| Суть задания |
Перепишите строки, начиная со строки с "Click the home icon beside test888 breadcrumb" и до строки с "point(112,58)" включительно. Замените в них "icon" на "symbol", а всё остальное оставьте без изменений.

| Исходные данные |
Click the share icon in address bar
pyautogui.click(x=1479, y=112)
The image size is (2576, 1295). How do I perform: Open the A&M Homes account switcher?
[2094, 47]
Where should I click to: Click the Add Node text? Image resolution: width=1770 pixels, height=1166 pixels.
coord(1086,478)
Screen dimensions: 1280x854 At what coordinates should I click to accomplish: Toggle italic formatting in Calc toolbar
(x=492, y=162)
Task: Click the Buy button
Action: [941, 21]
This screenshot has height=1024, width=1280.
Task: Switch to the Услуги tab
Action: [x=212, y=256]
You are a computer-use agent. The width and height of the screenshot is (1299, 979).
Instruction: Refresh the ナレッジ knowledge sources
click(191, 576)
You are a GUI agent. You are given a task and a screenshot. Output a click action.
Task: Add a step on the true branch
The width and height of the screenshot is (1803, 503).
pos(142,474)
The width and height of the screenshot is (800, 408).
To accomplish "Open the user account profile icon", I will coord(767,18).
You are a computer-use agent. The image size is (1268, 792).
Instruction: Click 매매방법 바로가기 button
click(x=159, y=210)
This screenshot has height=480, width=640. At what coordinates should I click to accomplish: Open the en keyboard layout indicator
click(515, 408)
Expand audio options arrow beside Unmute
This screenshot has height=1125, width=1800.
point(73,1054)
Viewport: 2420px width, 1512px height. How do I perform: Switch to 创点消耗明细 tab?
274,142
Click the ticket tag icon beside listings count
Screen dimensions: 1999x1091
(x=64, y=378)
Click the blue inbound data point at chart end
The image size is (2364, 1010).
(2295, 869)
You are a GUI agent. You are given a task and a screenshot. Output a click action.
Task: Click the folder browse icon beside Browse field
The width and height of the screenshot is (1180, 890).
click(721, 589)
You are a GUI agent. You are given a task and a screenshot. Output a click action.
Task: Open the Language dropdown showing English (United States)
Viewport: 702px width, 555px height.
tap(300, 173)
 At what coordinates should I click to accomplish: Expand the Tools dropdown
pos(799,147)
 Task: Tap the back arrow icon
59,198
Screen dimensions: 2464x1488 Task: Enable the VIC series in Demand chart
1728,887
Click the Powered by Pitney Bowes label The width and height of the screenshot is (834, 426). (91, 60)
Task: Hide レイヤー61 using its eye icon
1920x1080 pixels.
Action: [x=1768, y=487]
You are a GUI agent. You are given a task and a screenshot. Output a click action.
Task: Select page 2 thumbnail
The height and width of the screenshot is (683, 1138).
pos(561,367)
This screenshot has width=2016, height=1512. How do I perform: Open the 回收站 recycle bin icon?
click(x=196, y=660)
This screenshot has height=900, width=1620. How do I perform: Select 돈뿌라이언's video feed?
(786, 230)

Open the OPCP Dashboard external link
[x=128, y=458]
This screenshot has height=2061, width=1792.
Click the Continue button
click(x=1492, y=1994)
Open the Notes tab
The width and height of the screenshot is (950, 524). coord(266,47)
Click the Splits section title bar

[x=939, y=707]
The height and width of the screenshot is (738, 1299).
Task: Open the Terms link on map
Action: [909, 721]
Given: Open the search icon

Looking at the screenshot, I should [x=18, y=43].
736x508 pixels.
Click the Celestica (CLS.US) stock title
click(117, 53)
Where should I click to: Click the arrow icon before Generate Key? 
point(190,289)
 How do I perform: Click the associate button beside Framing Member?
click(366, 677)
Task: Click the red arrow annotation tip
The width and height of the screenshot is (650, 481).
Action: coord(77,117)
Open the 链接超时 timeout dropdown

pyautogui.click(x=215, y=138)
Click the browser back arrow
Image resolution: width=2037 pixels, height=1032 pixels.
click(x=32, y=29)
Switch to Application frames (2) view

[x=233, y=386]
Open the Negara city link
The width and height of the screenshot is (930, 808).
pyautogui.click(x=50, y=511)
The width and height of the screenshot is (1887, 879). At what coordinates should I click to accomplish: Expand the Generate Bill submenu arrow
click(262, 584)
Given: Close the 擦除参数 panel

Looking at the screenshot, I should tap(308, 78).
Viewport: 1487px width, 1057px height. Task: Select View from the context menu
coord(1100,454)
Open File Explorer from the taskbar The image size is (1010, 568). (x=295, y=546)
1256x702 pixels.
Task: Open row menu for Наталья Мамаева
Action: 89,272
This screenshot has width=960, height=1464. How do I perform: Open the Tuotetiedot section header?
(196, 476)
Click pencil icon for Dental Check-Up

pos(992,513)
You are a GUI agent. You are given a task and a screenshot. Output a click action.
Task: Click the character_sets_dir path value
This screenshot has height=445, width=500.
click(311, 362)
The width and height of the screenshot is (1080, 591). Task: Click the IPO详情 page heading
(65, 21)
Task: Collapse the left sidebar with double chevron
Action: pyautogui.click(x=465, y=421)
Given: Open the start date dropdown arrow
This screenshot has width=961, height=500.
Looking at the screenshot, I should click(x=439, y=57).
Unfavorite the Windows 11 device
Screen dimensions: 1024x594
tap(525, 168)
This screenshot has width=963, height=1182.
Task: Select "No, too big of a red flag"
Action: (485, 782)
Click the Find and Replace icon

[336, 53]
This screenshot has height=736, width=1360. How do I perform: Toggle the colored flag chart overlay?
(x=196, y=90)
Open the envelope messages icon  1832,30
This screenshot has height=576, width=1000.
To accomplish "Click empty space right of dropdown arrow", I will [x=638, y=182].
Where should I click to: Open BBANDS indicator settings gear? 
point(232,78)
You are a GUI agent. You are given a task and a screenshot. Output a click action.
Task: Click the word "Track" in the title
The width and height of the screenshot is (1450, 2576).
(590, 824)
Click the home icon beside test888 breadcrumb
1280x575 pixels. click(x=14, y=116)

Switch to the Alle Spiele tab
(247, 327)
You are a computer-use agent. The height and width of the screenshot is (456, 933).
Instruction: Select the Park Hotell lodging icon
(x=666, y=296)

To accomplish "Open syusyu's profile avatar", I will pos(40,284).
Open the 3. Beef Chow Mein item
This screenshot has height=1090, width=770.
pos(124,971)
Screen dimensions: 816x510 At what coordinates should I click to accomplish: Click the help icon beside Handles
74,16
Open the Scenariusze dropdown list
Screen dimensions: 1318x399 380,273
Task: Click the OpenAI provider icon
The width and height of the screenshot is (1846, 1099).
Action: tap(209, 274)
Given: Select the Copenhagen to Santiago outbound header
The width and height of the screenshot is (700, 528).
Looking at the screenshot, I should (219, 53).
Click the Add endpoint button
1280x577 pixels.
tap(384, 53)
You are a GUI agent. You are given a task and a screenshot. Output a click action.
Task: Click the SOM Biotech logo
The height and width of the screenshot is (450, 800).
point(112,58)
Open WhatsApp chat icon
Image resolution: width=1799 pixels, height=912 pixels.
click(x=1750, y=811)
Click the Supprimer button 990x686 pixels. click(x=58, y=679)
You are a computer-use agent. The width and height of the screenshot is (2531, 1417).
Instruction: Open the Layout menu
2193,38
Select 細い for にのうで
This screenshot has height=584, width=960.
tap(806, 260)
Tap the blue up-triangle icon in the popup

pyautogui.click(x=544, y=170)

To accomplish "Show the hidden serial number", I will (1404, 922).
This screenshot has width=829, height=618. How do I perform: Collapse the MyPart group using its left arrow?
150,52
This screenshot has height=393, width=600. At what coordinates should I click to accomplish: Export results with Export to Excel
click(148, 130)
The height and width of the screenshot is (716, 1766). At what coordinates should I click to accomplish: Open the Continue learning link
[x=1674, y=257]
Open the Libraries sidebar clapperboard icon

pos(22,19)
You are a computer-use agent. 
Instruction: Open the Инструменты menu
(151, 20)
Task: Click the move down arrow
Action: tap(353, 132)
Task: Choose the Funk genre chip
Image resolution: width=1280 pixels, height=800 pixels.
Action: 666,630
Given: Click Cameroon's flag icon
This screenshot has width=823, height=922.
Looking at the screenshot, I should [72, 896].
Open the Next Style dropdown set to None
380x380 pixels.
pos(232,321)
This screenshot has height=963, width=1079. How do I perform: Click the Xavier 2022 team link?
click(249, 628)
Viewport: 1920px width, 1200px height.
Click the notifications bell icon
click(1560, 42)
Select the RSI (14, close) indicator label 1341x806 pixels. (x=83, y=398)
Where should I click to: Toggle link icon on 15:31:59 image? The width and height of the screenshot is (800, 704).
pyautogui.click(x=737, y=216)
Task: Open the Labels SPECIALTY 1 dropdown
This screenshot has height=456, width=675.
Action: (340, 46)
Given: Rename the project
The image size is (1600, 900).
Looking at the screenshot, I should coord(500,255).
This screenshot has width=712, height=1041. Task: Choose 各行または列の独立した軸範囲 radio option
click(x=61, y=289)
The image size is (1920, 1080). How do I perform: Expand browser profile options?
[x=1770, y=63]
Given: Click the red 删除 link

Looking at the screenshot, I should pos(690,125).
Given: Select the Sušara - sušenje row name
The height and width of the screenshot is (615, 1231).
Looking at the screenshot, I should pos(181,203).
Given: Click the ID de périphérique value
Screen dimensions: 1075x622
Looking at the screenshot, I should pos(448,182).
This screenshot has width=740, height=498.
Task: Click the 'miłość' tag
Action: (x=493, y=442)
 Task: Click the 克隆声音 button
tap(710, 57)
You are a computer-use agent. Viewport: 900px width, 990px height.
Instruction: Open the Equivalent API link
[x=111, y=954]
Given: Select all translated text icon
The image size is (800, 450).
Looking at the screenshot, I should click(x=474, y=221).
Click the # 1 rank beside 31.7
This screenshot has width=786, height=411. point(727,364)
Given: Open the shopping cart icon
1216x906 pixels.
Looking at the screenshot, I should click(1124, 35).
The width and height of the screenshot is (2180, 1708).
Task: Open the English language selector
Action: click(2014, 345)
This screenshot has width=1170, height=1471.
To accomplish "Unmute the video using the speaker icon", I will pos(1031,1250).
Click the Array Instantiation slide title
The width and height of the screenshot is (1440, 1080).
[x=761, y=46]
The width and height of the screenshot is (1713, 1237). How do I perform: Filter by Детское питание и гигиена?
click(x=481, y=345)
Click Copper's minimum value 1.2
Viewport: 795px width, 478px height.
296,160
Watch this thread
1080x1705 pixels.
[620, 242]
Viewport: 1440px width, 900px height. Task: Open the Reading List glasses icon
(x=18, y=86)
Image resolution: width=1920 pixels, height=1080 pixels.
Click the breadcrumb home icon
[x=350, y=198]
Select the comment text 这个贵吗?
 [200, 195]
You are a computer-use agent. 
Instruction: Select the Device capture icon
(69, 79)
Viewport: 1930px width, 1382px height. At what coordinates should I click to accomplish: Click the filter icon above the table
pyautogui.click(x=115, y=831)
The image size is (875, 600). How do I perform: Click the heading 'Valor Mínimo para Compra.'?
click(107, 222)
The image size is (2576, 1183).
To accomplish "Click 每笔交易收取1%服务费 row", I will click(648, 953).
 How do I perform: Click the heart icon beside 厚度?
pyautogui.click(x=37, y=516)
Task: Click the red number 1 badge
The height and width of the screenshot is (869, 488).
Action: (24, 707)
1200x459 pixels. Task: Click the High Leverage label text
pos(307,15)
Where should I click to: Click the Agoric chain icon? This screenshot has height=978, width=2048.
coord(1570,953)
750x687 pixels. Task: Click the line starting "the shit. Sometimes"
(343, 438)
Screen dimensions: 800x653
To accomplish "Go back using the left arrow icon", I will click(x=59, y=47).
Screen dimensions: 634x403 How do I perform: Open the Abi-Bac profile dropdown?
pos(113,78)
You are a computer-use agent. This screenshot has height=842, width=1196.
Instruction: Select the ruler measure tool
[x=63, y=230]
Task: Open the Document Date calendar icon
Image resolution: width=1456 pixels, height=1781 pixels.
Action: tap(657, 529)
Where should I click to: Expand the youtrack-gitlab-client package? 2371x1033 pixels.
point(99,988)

| Ответ |
Click the home symbol beside test888 breadcrumb
1280x575 pixels. click(x=14, y=116)

Switch to the Alle Spiele tab
(247, 327)
You are a computer-use agent. The height and width of the screenshot is (456, 933).
Instruction: Select the Park Hotell lodging symbol
(x=666, y=296)

To accomplish "Open syusyu's profile avatar", I will pos(40,284).
Open the 3. Beef Chow Mein item
This screenshot has height=1090, width=770.
pos(124,971)
Screen dimensions: 816x510 At what coordinates should I click to accomplish: Click the help symbol beside Handles
74,16
Open the Scenariusze dropdown list
Screen dimensions: 1318x399 380,273
Task: Click the OpenAI provider symbol
The width and height of the screenshot is (1846, 1099).
Action: tap(209, 274)
Given: Select the Copenhagen to Santiago outbound header
The width and height of the screenshot is (700, 528).
Looking at the screenshot, I should (219, 53).
Click the Add endpoint button
1280x577 pixels.
tap(384, 53)
You are a GUI agent. You are given a task and a screenshot. Output a click action.
Task: Click the SOM Biotech logo
The height and width of the screenshot is (450, 800).
point(112,58)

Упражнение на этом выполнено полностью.